Source material START
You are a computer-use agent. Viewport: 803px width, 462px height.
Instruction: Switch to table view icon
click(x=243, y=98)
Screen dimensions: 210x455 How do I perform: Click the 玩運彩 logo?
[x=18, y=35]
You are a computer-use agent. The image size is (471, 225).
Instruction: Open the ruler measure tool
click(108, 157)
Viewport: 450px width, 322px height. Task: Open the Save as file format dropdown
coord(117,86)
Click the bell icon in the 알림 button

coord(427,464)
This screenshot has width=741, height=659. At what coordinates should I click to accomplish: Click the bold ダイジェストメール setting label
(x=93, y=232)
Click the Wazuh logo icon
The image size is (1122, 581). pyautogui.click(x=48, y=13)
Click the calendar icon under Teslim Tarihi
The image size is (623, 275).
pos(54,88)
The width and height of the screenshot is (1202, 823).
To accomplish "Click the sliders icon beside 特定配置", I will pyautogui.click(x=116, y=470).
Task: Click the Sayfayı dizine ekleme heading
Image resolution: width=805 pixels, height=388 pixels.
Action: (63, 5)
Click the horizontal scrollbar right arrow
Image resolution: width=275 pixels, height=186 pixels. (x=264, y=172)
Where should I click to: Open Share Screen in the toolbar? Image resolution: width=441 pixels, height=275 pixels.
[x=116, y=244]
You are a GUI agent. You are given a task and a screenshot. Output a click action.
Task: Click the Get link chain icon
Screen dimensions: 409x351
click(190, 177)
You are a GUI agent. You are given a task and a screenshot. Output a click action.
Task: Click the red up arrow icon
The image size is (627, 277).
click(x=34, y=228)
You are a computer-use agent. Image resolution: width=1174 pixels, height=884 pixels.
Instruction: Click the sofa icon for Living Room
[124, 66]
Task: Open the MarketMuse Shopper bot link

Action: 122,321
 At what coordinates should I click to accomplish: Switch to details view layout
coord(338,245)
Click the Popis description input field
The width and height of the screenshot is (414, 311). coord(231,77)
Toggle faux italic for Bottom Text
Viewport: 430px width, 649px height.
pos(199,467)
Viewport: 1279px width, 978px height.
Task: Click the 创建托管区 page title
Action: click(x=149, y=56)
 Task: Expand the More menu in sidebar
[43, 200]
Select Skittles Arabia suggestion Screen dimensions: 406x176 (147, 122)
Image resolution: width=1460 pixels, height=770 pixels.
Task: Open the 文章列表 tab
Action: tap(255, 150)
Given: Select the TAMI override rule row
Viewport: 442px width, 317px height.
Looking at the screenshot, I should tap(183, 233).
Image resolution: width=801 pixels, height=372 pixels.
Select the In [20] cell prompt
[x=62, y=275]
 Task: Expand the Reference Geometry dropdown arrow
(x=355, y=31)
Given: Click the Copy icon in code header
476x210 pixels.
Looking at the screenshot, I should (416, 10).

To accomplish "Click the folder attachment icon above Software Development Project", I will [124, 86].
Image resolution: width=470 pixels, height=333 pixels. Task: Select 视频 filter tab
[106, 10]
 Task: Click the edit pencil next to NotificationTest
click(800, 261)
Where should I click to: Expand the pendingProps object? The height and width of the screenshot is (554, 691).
Source material END
**What to do:** Scan the records for the word "computer" and copy every line where it is found.

**Completed task:**
You are a computer-use agent. Viewport: 803px width, 462px height.
You are a computer-use agent. The image size is (471, 225).
You are a computer-use agent. Image resolution: width=1174 pixels, height=884 pixels.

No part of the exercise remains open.